##### FRAGMENTO

Todos los días, carajo, todos los días es necesario asomarse al abismo de la música. Al levantarse, rumbo al trabajo, en la oficina, de regreso, en la calle... no conozco otra manera de vivir.
Un día sin música es un día incompleto. Como que algo le falta a mi neurosis cuando no aplaco a los demonios internos con un poco de rock. Ustedes no lo saben, pero así es. De alguna manera la cosa que soy lo reclama. Nietzche lo dijo con mejores palabras: sin la música la vida bien podría ser una equivocación. A la música habría que sumarle el café de Veracruz y un par de atardeceres para completar el cuadro.
Ya se los dije antes, cada fragmento de mi vida está ligado a una rola. Y al parecer, cada etapa, así de manera más general, tien su propia banda sonora. Algunas veces su obsesiva banda sonora.
Hay música que escuché infinidad de veces y a la que ahora recurro poco. Tuve una etapa Pink Floyd The Wall y una etapa Neil Young, luego una etapa Roger Waters, y así, con los Beatles en el background, a la expectativa. También tuve mi etapa Bob Dylan.
Algo hay de escalofriante en la música, algo que no alcanzo a condensar en palabras. Me estremece. Ayer estaba escuchando un programa de Os Paralamas do Sucesso, a quienes apenas estoy descubriendo, y poco faltó para que se me rodaran las lágrimas. Y no soy un tipo de lágrima fácil.
Pero también se me salen con Beethoven. Toda una tarde lloré como una niña con el inicio del cuarto movimiento de la Novena. Y no puedo escuchar la Patética de Tchaikovski sin que se me suban los huevos a la garganta. O la obertura Egmont.

##########

Del fragmento sobre la música, escribe sin cambiar nada el trozo que arranca en las palabras "Pero también se" y acaba después de "la obertura Egmont.".

##### DATOS

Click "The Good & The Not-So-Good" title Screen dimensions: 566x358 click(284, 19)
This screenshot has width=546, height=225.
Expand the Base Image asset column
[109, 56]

##########

> [RESPUESTA]:
Pero también se me salen con Beethoven. Toda una tarde lloré como una niña con el inicio del cuarto movimiento de la Novena. Y no puedo escuchar la Patética de Tchaikovski sin que se me suban los huevos a la garganta. O la obertura Egmont.